Are all languages basically the same

programming-languages

Recently, i had to understand the design of a small program written in a language i had no idea about (ABAP, if you must know). I could figure it out without too much difficulty.

I realize that mastering a new language is a completely different ball game, but purely understanding the intent of code (specifically production standard code, which is not necessarily complex) in any language is straight forward, if you already know a couple of languages (preferably one procedural/OO and one functional).

Is this generally true? Are all programming languages made up of similar constructs like loops, conditional statements and message passing between functions? Are there non-esoteric languages that a typical Java/Ruby/Haskell programmer would not be able to make sense of? Do all languages have a common origin?

Best Answer

The basics of most procedural languages are pretty much the same.

They offer:

  • Scalar data types: usually boolean, integers, floats and characters
  • Compound data types: arrays (strings are special case) and structures
  • Basic code constructs: arithmetic over scalars, array/structure access, assignments
  • Simple control structures: if-then, if-then-else, while, for loops
  • Packages of code blocks: functions, procedures with parameters
  • Scopes: areas in which identifiers have specific meanings

If you understand this, you have a good grasp of 90% of the languages on the planet. What makes these languages slightly more difficult to understand is the incredible variety of odd syntax that people use to say the same basic things. Some use terse notation involving odd punctuation (APL being an extreme). Some use lots of keywords (COBOL being an excellent representative). That doesn't matter much. What does matter is if the language is complete enough by itself to do complex tasks without causing you tear your hair out. (Try coding some serious string hacking in Window DOS shell script: it is Turing capable but really bad at everything).

More interesting procedural languages offer

  • Nested or lexical scopes, namespaces
  • Pointers allowing one entity to refer to another, with dynamic storage allocation
  • Packaging of related code: packages, objects with methods, traits
  • More sophisticated control: recursion, continuations, closures
  • Specialized operators: string and array operations, math functions

While not technically a property of the langauge, but a property of the ecosystem in which such languages live, are the libraries that are easily accessible or provided with the language as part of the development tool. Having a wide range of library facilities simplifies/speeds writing applications simply because one doesn't have to reinvent what the libraries do. While Java and C# are widely thought to be good languages in and of themselves, what makes them truly useful are the huge libraries that come with them, and easily obtainable extension libraries.

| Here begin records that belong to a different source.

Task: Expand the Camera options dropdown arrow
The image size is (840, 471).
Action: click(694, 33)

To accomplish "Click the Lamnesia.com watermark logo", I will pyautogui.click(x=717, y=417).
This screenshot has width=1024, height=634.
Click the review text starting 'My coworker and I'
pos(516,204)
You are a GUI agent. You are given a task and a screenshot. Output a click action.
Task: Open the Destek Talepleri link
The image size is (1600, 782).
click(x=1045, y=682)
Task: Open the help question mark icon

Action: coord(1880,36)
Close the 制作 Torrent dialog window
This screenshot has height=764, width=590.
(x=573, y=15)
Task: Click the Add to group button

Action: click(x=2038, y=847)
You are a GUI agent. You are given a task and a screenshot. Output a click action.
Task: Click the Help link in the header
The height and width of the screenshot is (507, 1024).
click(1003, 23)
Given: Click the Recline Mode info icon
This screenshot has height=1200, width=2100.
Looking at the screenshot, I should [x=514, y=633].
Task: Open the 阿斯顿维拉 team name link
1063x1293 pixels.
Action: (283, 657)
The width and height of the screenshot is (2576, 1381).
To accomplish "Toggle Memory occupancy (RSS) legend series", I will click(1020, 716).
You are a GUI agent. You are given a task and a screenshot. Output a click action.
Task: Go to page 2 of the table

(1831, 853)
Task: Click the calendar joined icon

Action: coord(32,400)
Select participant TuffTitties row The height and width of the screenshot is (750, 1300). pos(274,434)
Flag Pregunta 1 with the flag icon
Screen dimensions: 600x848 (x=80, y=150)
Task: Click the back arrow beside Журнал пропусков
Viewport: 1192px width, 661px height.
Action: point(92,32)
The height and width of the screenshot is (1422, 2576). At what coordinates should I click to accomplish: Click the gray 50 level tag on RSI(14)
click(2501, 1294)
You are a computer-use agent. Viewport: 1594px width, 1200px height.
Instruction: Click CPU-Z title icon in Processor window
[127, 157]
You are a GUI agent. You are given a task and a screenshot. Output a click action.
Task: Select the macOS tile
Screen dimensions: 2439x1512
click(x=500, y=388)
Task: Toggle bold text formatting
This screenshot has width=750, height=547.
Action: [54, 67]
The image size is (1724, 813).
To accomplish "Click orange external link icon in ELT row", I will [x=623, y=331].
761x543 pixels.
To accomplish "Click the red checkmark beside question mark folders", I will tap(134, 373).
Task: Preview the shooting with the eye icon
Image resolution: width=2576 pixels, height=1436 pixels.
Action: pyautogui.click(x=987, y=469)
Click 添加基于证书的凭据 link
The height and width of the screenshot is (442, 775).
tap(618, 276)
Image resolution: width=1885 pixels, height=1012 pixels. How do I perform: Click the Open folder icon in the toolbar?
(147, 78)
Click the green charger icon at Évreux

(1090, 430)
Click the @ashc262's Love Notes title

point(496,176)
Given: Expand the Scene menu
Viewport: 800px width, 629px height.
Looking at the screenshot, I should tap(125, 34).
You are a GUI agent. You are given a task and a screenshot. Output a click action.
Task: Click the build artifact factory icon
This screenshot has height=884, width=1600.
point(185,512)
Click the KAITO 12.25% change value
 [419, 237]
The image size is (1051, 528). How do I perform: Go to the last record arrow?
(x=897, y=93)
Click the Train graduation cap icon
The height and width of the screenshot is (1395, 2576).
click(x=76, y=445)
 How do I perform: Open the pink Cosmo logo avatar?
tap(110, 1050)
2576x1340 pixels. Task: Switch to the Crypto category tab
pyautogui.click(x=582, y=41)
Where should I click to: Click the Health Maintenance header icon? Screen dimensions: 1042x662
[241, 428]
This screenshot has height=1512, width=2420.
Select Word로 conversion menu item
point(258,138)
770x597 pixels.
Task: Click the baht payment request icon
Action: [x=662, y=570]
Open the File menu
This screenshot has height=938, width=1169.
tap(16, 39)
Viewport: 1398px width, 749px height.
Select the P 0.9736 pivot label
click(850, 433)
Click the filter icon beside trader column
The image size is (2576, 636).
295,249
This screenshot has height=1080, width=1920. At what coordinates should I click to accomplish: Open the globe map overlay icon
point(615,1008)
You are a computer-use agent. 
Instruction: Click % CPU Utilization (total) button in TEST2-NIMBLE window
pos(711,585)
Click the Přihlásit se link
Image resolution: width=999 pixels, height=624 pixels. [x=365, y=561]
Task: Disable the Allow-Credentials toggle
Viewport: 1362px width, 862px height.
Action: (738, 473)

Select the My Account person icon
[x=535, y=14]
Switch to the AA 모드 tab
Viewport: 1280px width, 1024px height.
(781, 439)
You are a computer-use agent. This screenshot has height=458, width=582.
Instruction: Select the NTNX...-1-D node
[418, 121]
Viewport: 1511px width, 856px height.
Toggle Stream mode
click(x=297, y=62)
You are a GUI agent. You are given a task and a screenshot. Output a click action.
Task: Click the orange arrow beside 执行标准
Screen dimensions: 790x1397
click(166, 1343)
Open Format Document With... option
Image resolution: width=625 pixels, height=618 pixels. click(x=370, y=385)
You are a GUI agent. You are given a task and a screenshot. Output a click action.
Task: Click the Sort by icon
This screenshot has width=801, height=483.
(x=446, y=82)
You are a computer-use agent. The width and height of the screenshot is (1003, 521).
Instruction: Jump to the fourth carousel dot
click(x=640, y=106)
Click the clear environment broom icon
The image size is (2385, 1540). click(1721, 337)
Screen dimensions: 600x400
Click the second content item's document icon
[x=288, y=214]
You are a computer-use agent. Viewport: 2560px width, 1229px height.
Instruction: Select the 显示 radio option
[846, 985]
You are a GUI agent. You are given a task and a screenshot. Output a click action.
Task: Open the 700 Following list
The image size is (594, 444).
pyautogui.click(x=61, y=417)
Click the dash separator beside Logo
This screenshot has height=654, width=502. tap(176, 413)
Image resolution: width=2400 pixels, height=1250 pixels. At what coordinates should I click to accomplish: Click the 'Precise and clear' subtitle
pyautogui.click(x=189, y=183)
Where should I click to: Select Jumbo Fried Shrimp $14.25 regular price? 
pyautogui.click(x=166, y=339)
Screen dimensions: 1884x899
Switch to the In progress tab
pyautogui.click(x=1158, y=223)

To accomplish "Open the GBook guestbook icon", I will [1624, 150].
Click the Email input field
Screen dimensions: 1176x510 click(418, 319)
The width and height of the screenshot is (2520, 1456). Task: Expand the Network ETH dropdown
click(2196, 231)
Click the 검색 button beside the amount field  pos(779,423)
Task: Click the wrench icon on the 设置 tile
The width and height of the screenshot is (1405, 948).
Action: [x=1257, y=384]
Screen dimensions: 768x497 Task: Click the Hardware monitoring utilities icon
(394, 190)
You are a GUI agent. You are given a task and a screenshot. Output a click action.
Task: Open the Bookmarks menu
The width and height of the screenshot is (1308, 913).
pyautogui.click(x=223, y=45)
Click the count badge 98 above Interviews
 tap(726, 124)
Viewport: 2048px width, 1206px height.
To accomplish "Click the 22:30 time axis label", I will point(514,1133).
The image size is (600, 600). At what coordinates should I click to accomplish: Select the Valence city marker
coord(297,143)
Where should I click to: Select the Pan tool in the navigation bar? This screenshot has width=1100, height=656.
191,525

The languages which are harder to understand are the non-procedural ones:

  • Purely functional languages, with no assignments or side effects
  • Logic languages, such as Prolog, in which symbolic computation and unification occur
  • Pattern matching languages, in which you specify shapes that are matched to the problem, and often actions are triggered by a match
  • Constraint languages, which let you specify relations and automatically solve equations
  • Hardware description languages, in which everything executes in parallel
  • Domain-specific languages, such as SQL, Colored Petri Nets, etc.

There are two major representational styles for languages:

  • Text based, in which identifiers name entities and information flows are encoded implicitly in formulas that uses the identifiers to name the entities (Java, APL, ...)
  • Graphical, in which entities are drawn as nodes, and relations between entities are drawn as explicit arcs between those nodes (UML, Simulink, LabView)

The graphical languages often allow textual sublanguages as annotations in nodes and on arcs. Odder graphical languages recursively allow graphs (with text :) in nodes and on arcs. Really odd graphical languages allow annotation graphs to point to graphs being annotated.

Most of these languages are based on a very small number of models of computation:

  • The lambda calculus (basis for Lisp and all functional languages)
  • Post systems (or string/tree/graph rewriting techniques)
  • Turing machines (state modification and selection of new memory cells)

Given the focus by most of industry on procedural languages and complex control structures, you are well served if you learn one of the more interesting languages in this category well, especially if it includes some type of object-orientation.

I highly recommend learning Scheme, in particular from a really wonderful book: Structure and Interpretation of Computer Programs. This describes all these basic concepts. If you know this stuff, other languages will seem pretty straightforward except for goofy syntax.